▶ **Problem requirements**: Every line from the start of the entries up to and including the one bearing "Given: Click the" must be printed verbatim, without the pictures.

(Stored data entries)
[Start of section]

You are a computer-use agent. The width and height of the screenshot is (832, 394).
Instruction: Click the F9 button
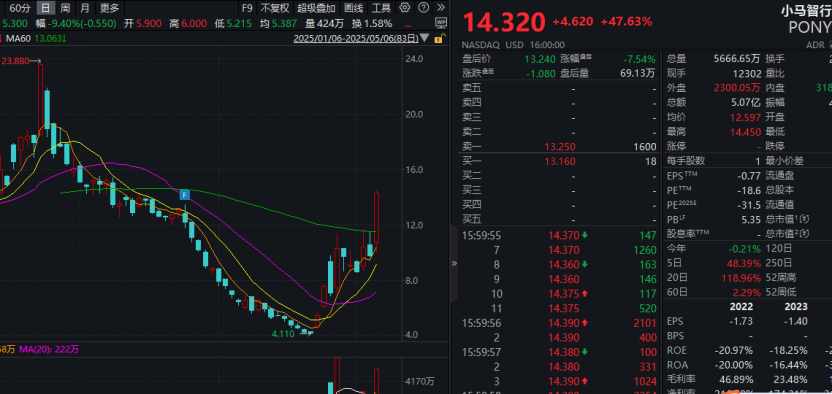(x=247, y=8)
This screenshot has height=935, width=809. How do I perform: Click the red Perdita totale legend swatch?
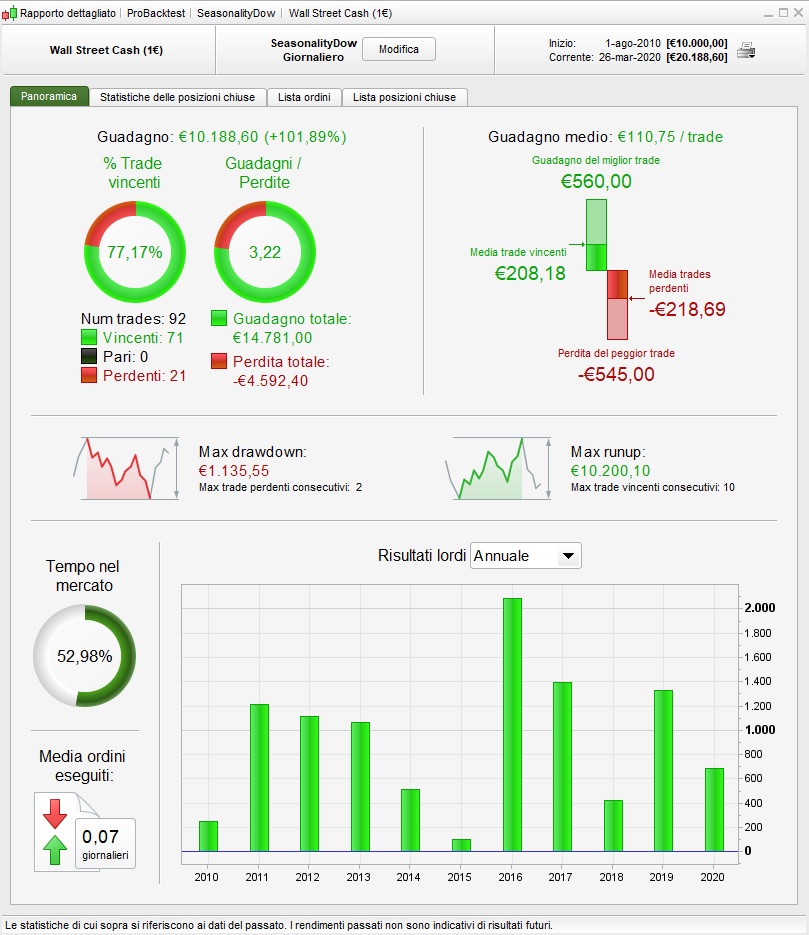point(219,361)
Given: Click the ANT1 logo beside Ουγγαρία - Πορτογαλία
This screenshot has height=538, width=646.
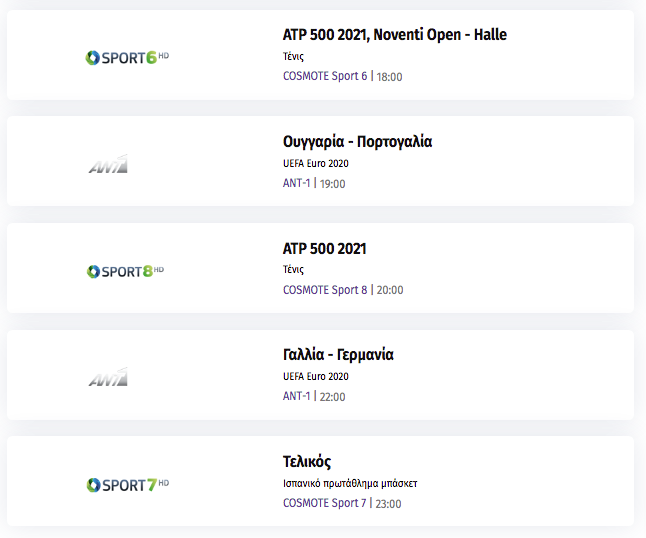Looking at the screenshot, I should pyautogui.click(x=108, y=164).
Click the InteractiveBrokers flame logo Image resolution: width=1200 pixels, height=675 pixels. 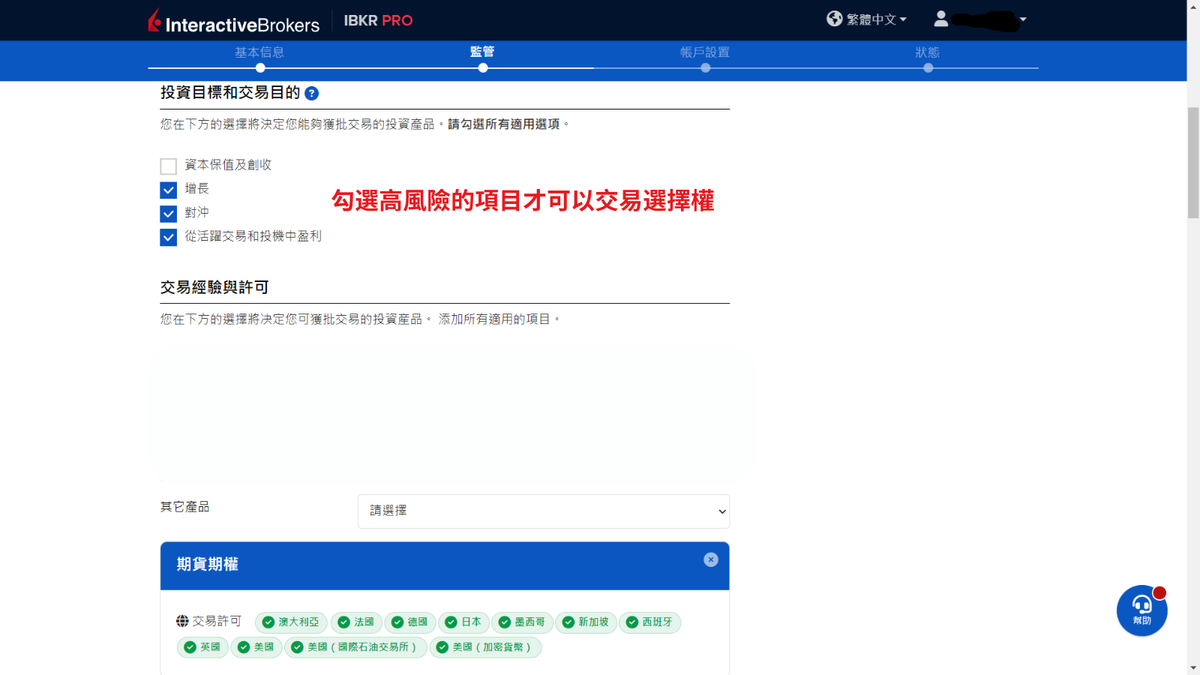click(x=152, y=20)
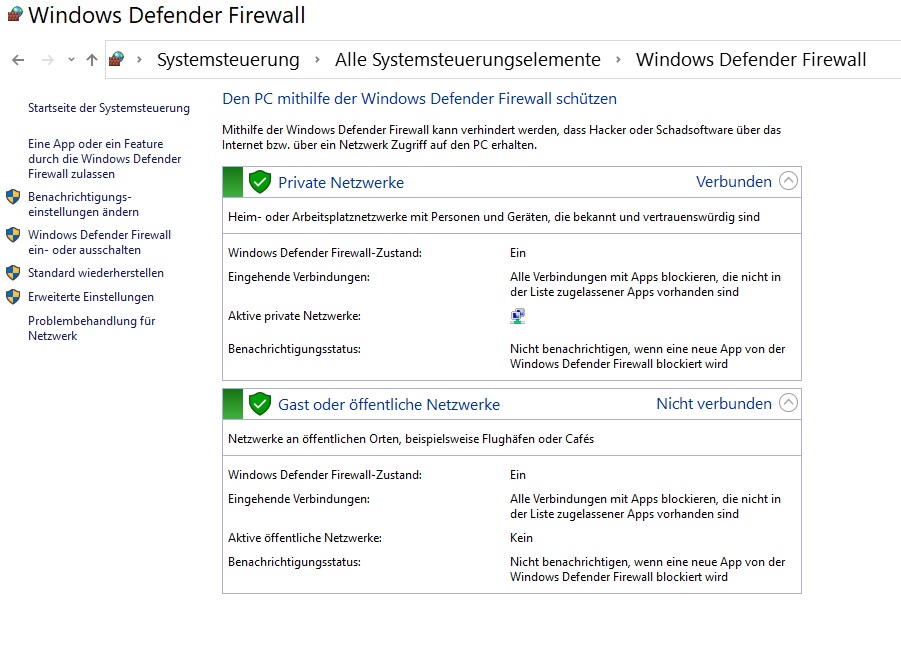Collapse the Private Netzwerke section via its chevron

[x=788, y=182]
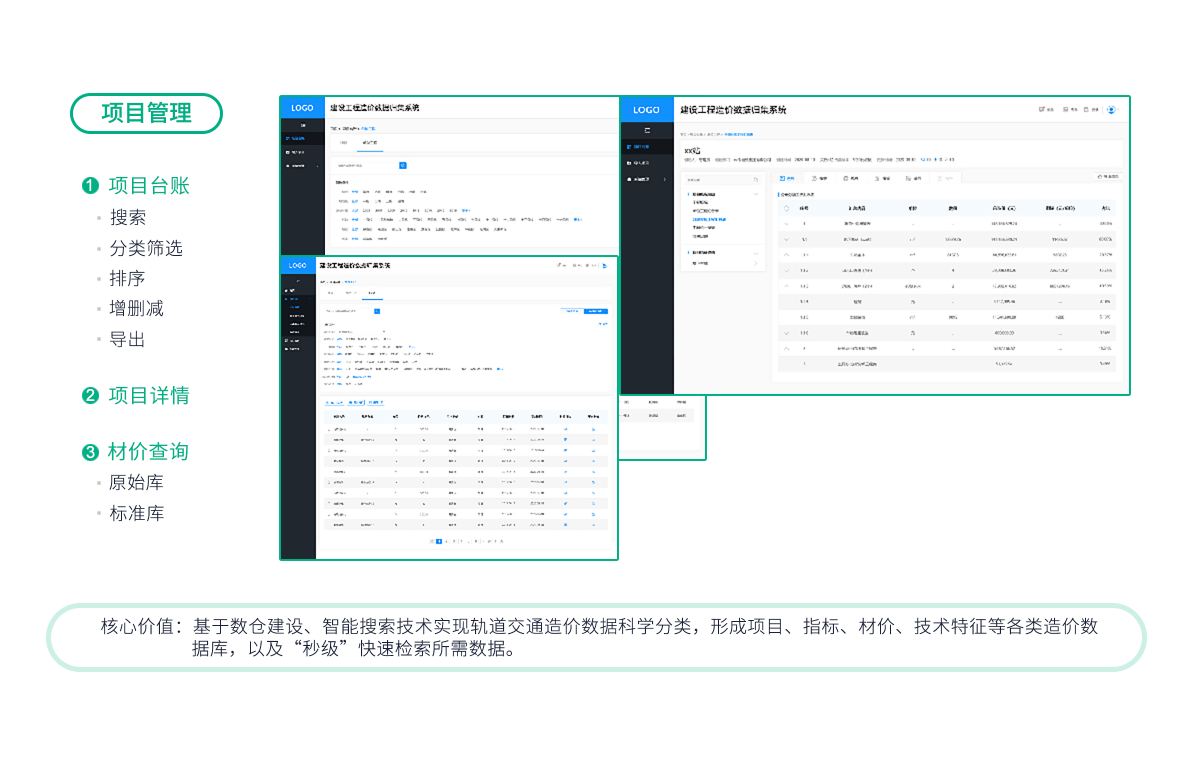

[End of section]

▶ **Task response**:
You are a computer-use agent. The width and height of the screenshot is (832, 394).
Instruction: Click the F9 button
(x=247, y=8)
This screenshot has height=935, width=809. How do I perform: Click the red Perdita totale legend swatch?
point(219,361)
Given: Click the ANT1 logo beside Ουγγαρία - Πορτογαλία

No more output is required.